Once he was astride the griffon, Gilthas noticed that the saddle felt very natural, almost as though it conformed to his body. The back was high and pressed close to his spine, which was good, because the griffon pounced forward with a sudden beat of its wings, and without that brace, the elf would certainly have slid right over the rump to sprawl gracelessly on the ground that was already receding beneath him.
He saw the treetops of Qualinost whirl past below, felt the creature bank as it followed a course over the densest of the city’s vegetation. Like the two elves on foot, the griffons avoided those parts of the city where the magical lights danced. Soon they soared beneath one of the lofty arched bridges, and though Gilthas could clearly see the Dark Knights pacing their monotonous duty overhead, the twin fliers whisked through the shadows undetected.
Kerian, on the other griffon, was nearby. Somehow she looked relaxed as she leaned forward in the saddle, the reins held loosely in her left hand, golden hair trailing in a plume behind her.

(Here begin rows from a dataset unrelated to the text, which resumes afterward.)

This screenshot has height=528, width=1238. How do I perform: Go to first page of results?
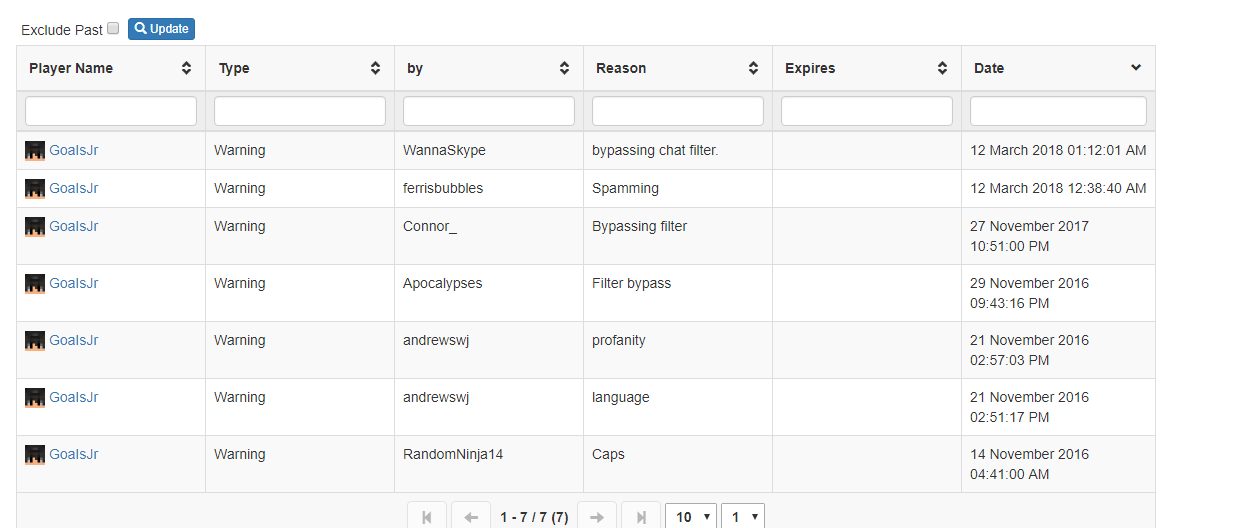427,517
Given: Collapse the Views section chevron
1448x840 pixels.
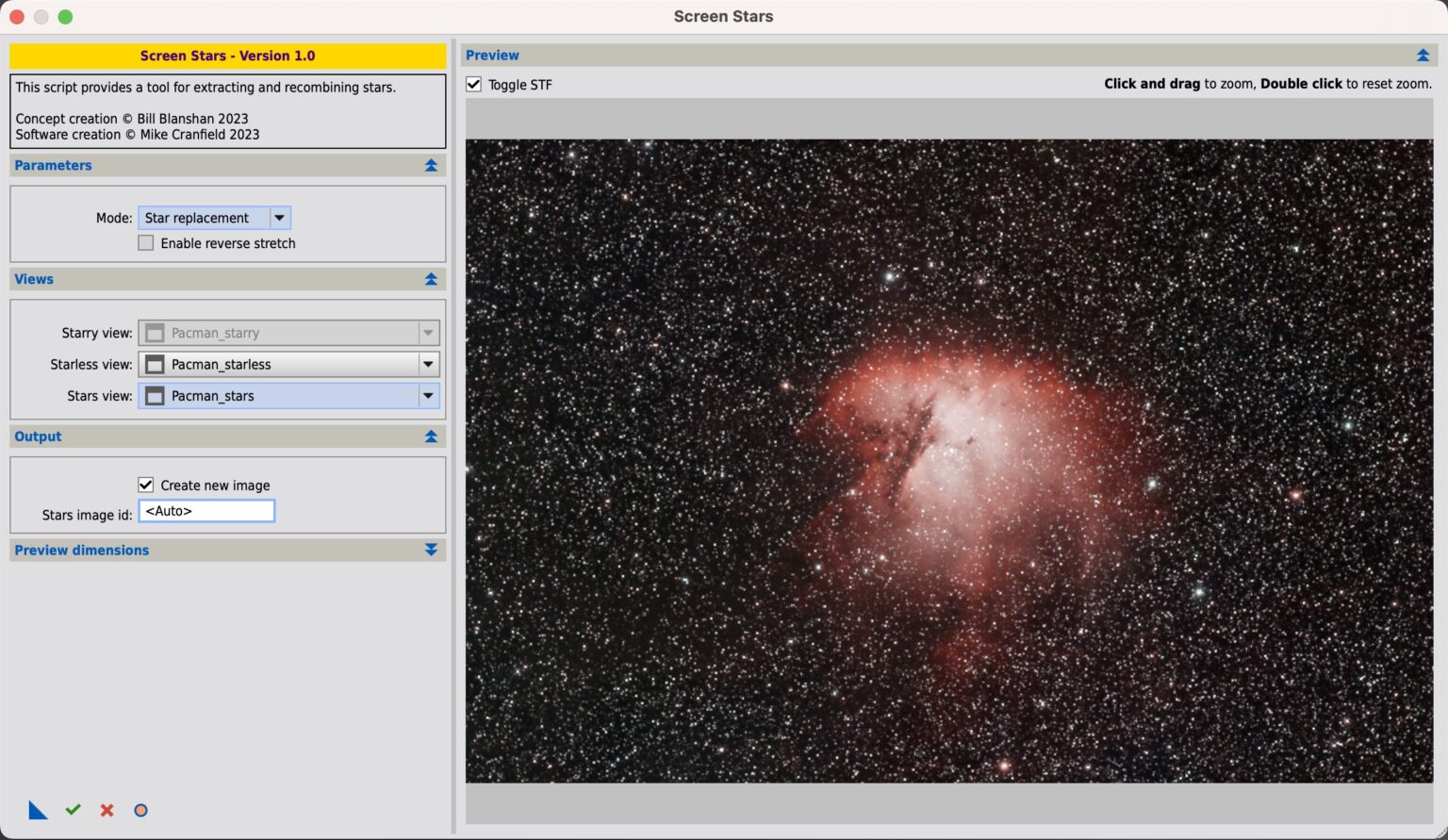Looking at the screenshot, I should pos(432,279).
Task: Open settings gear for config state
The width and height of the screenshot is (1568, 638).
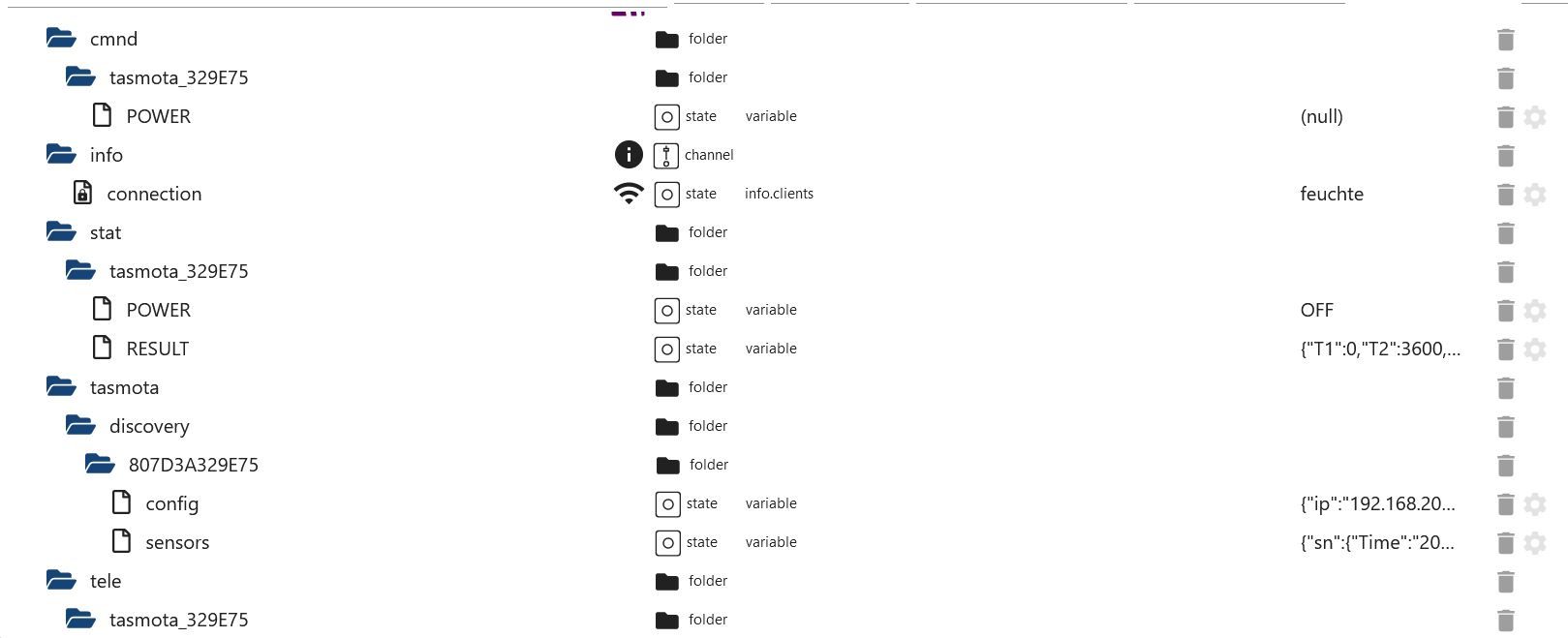Action: [x=1535, y=504]
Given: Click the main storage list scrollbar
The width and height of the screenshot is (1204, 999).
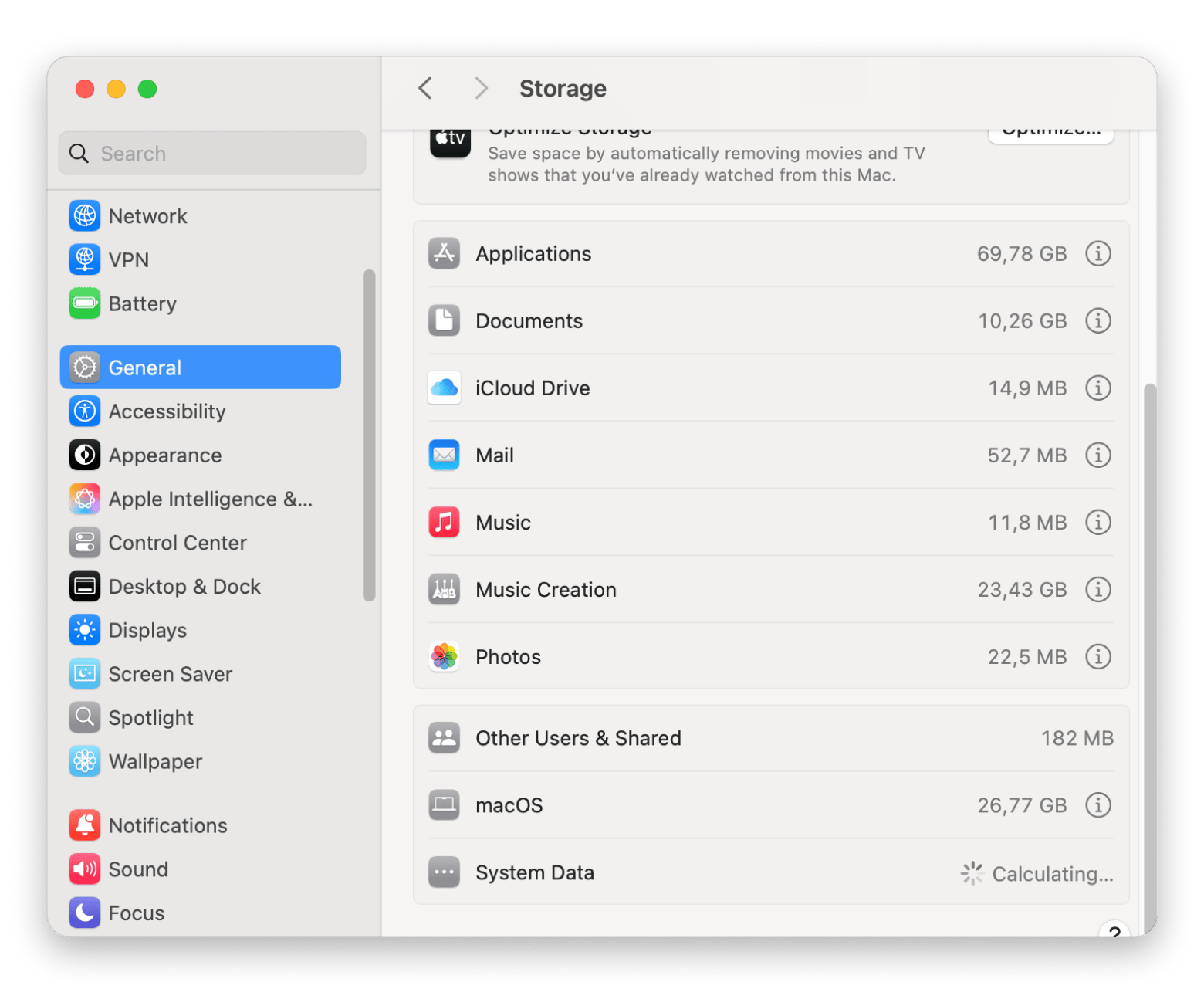Looking at the screenshot, I should click(x=1150, y=656).
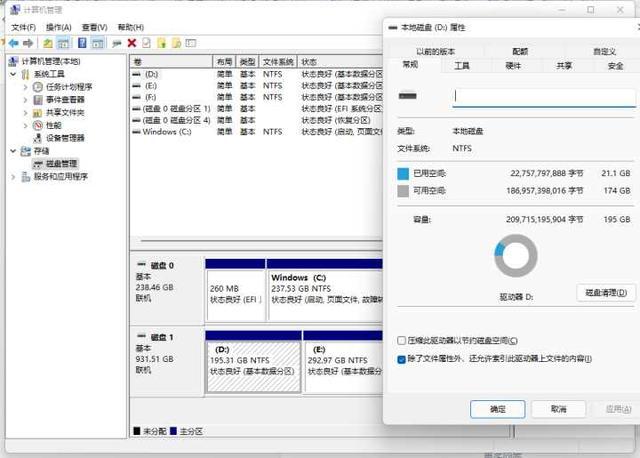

As they passed over the deep gorge that yawned to the west of the city, Gilthas was clutching the horn that rose from the forepart of his own saddle. Only after he glanced again at Kerian did he belatedly remembered the reins. Picking up the leather straps, he held them lightly, certain that the griffon did not need—and would not welcome—his steering or guidance.
The night air was surprisingly cool once they rose above the trees, but after the numbing heat of the last weeks, Gilthas relished the chill, enjoyed the sensation of his sweat drying from the force of the wind. He looked back, seeing the illumination of the city’s lights fading through the woods. Within a few minutes, Qualinost had faded into the distance behind them, and the forest sprawled strangely dark to all the horizons below.
They were flying west, he knew from the position of the stars, though Gilthas found it impossible to calculate how far they had traveled. Strangely, he didn’t feel any need to sleep. Instead, he absorbed the view of the starlit landscape, watched the occasional clouds wisp across the heavens, or stole surreptitious looks at Kerian, riding in silence just twenty or thirty feet off to the side.
A glance over his shoulder showed that dawn had begun to pink the horizon, but there was no distinguishing characteristic in all the vast forest to give him a clear idea of where he was. Slowly daylight filtered across the sky, and with the increasing illumination, the two griffons dived until they were flying just above the tops of the trees. He suspected that this was to avoid discovery by dragons, and the suspicion gave him a little thrill of adventure that soon translated into an acid churning of his stomach.